Well I started German very early. I took it from a person by the name Madam Ludwig who was originally a refugee from Russia at the time of the revolution. And she was living there in Austin and agreed to give me German lessons, but of course she knew Russian too. So when , Vavilov came and offered this appointment for the Academy of Sciences they decided they would learn Russian. And one of the things they would do was have Madam Ludwig teach me Russian in addition to the German. But they also did lots of things themselves I remember. They got books and records. Berlitz records that would teach you Russian that you could play on your record player. And some of these I still remember. For example the first Russian sentence I learned that time was [“Jakachu Jablakaba”]. So as you know, I guess you can understand.

MP: I want an apple.

Yeah. My mother said, “Oh, that sounds like a sneeze.” But anyhow, we played those records interminably and tried to imitate the sounds and so on.

MP: Did your mother speak Russian?

Well she tried I think, but she wasn’t…she didn’t get languages easily. So the result was she really ended up not speaking either German or Russian. I remember once when we were in Russia, she would go into the store. She would say in a loud voice to the people there – [ yanya pon and myer pieretsky.] She’s say that over and over again. She knew how to say that. And then after she said that I remember she heard them say in the back, you know," она понимает все.." "She understands everything." [Laughter]. And what could she say. If she said no, I don’t understand everything then that would prove the contrary. You see, so that put her in a very bad position.

David E. Muller was born in 1924 in Austin, Texas. He is the son of Hermann J. Muller, who received a Nobel Prize in 1946 for his discovery of x-ray induced mutations in Drosophila melanogaster, and Jesse Jacobs Muller Offermann, a mathematician and first wife of H.J. Muller.

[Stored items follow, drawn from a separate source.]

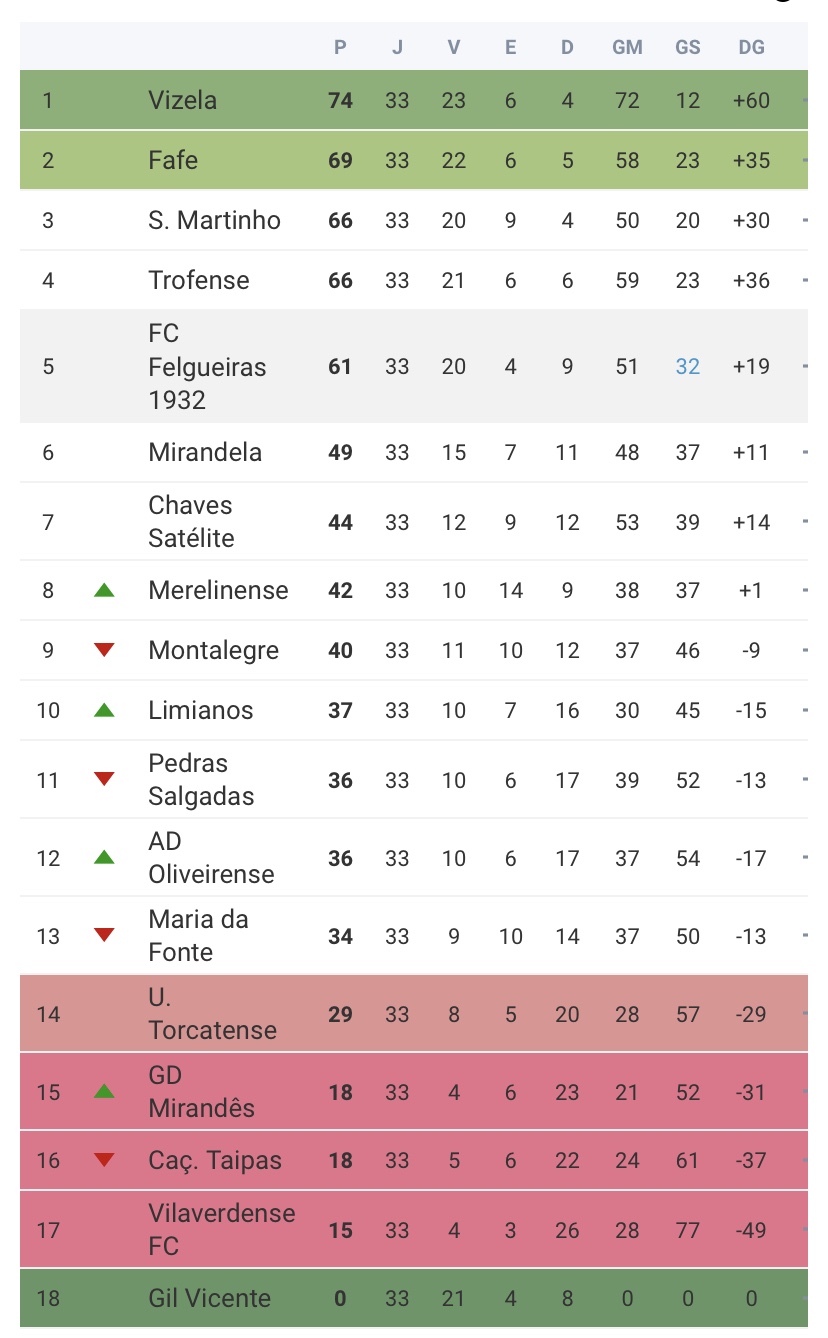Click Mirandela team name
The height and width of the screenshot is (1338, 828).
[205, 452]
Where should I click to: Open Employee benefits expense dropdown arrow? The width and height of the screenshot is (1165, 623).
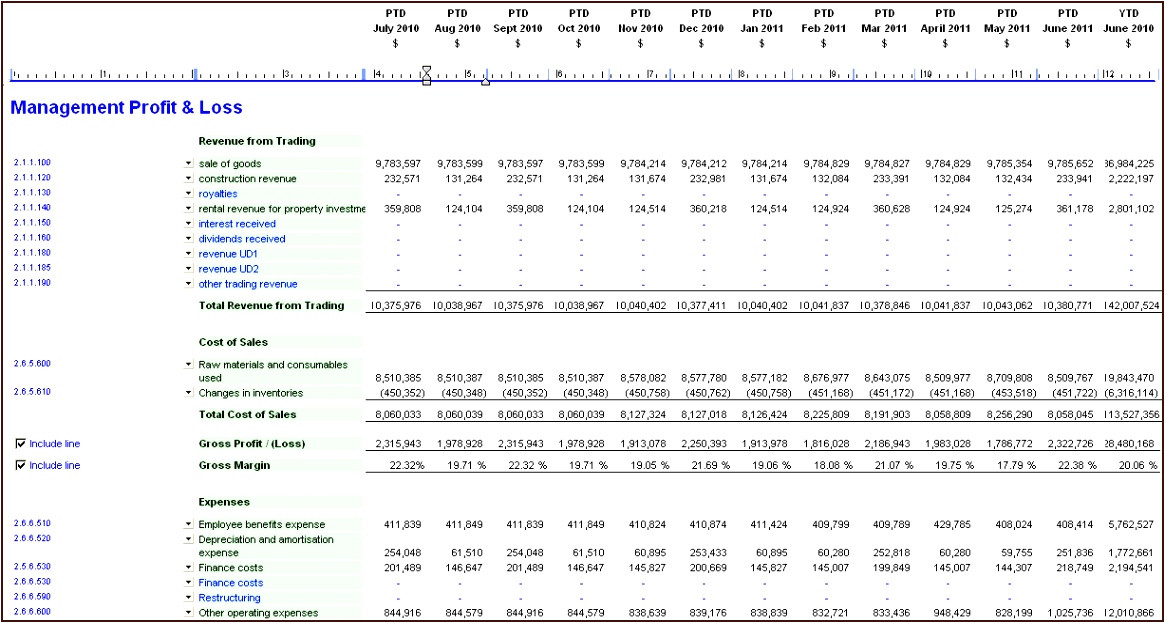point(189,524)
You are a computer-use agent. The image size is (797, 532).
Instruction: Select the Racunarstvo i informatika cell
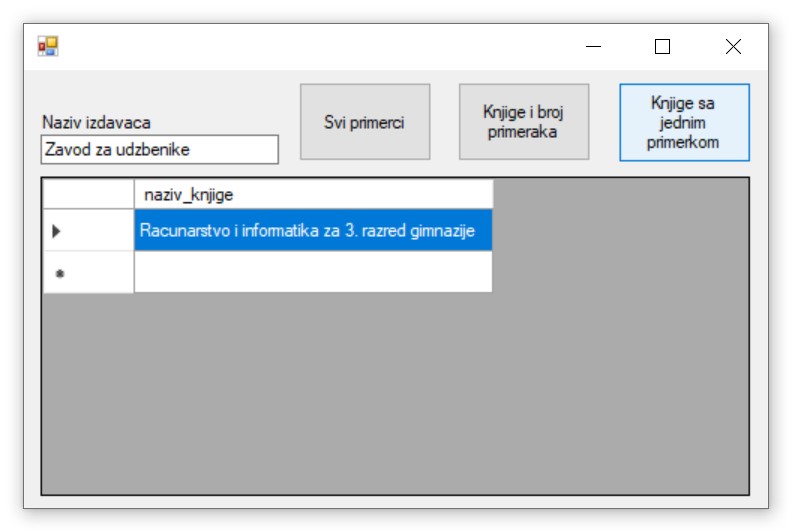coord(313,230)
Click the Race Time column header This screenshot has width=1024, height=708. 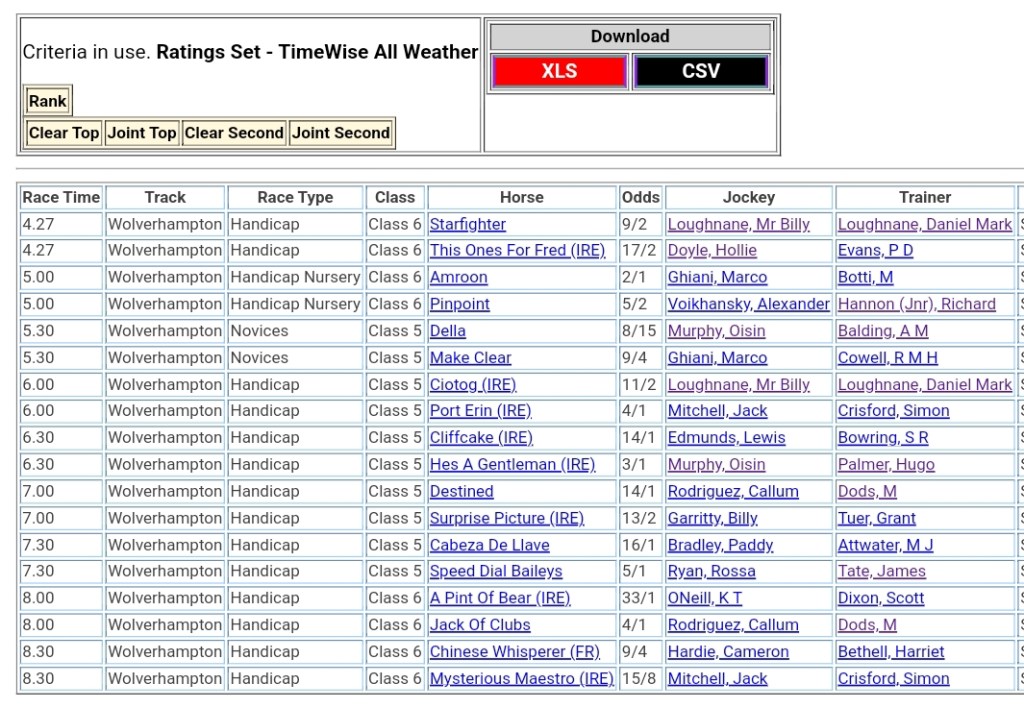click(x=61, y=198)
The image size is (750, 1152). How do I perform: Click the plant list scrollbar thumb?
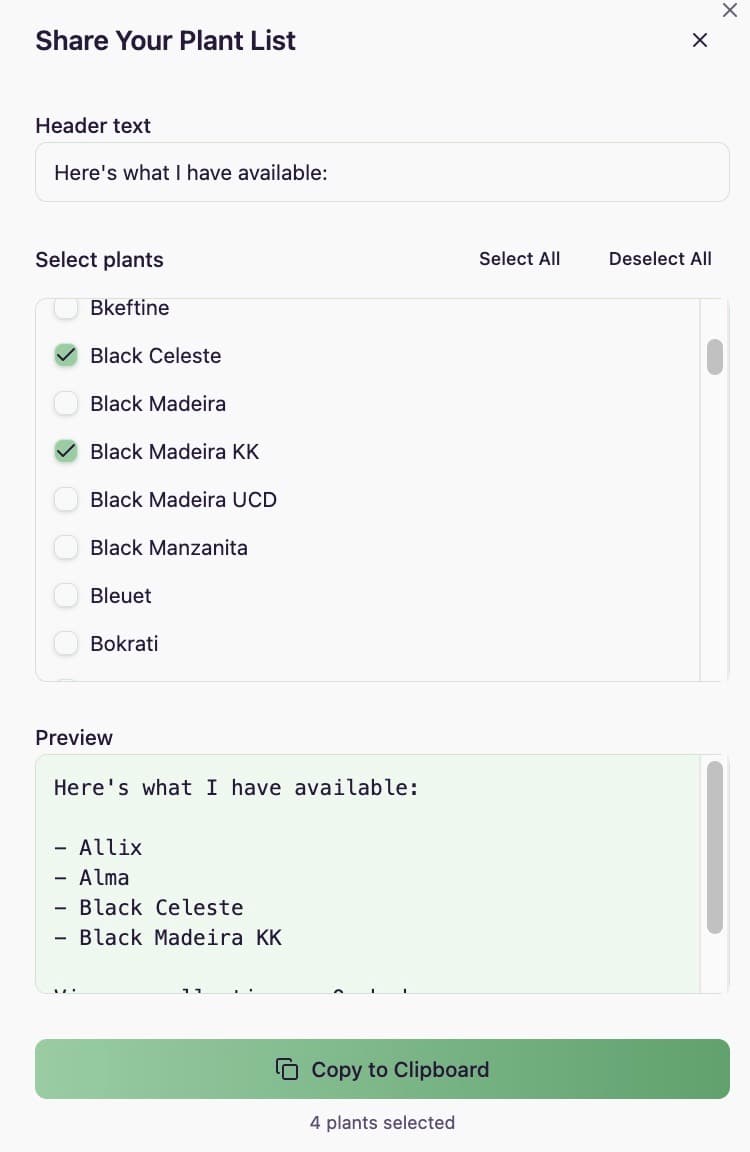pyautogui.click(x=714, y=357)
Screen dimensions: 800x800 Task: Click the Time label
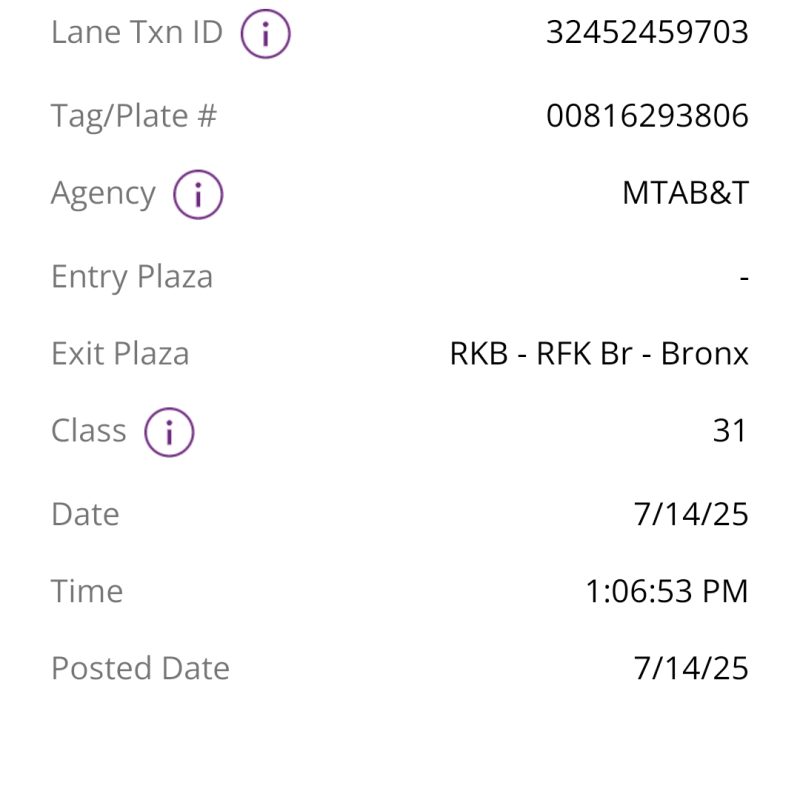point(87,591)
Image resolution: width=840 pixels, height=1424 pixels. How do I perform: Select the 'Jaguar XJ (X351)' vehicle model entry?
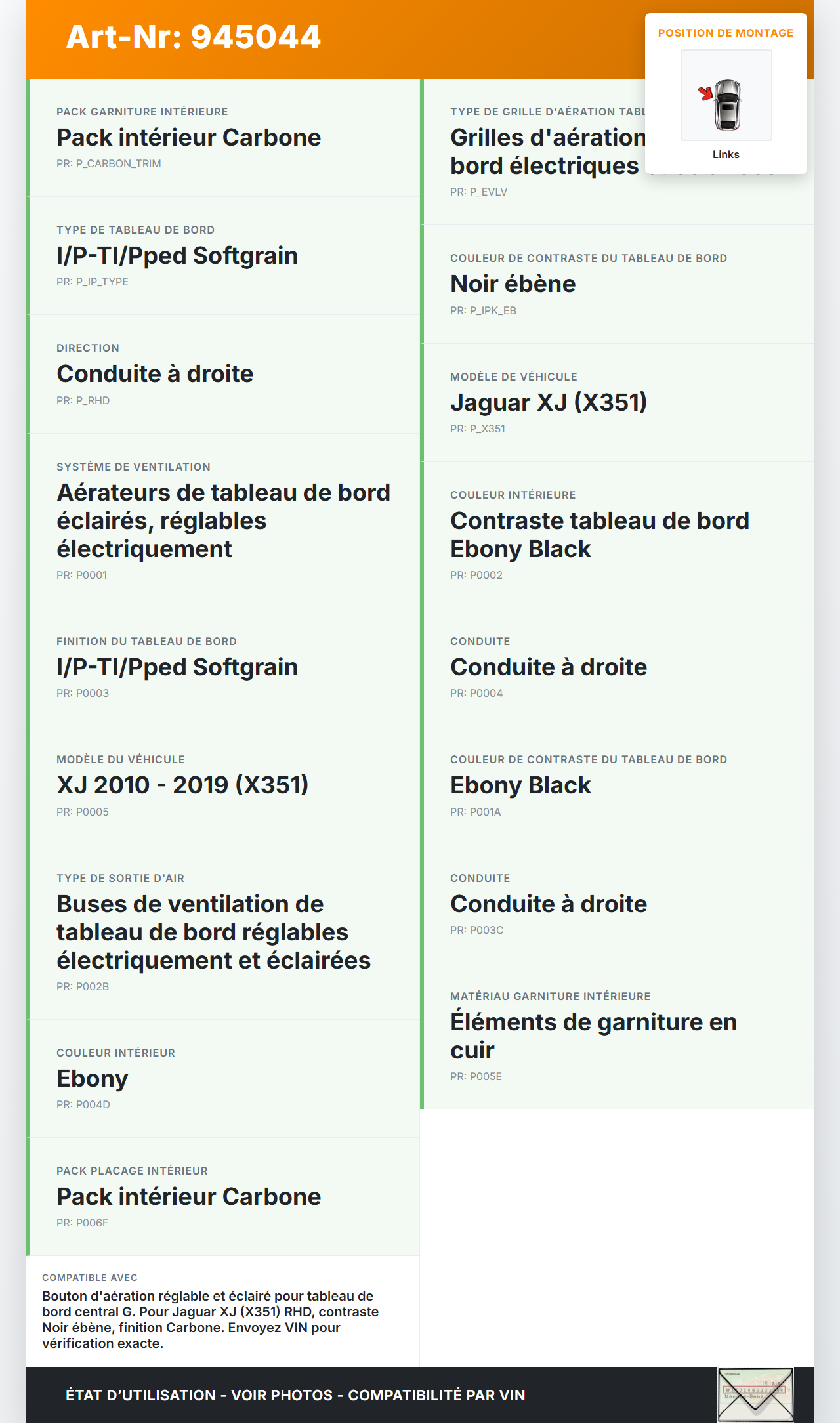tap(549, 402)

In the 1930’s, H.J. Muller left his laboratory at the University of Texas to work at the Kaiser Wilhelm Institute in Berlin. He then moved to Russia where he joined the Institute of Genetics and later the Institute of Animal Genetics in Edinburgh. During this time, David and his mother traveled to Germany and Russia to visit his father. After H.J. Muller’s return to the United States in 1940, David reunited with his father at the 1941 Cold Spring Harbor Laboratory Symposium for Quantitative Biology. Afterward, David returned to school at Caltech and H.J. Muller to his appointments at Amherst College (1940-1945) and Indiana University (1945-1967).

Following in his mother’s footsteps, David became a mathematician and began working with computers at the University of Illinois in 1952. There he designed the Muller C-element, which is a commonly used component in computers. He taught at the University of Illinois until 1992 at which time he retired.

In April 2005, David donated his collection of photographs and personal letters written primarily by his parents and Carlos Offermann (one of H.J. Muller’s top graduate students and David’s step-father) to the Cold Spring Harbor Laboratory Archives. The letters were written between 1900 and 1945, although the bulk of the letters date from the early 1920’s when H.J. Muller took his first trip to Europe and the 1930’s when H.J. Muller was working in Germany, Russia, and the UK. These letters also cover the period of time when H.J. Muller made his Nobel-winning discoveries.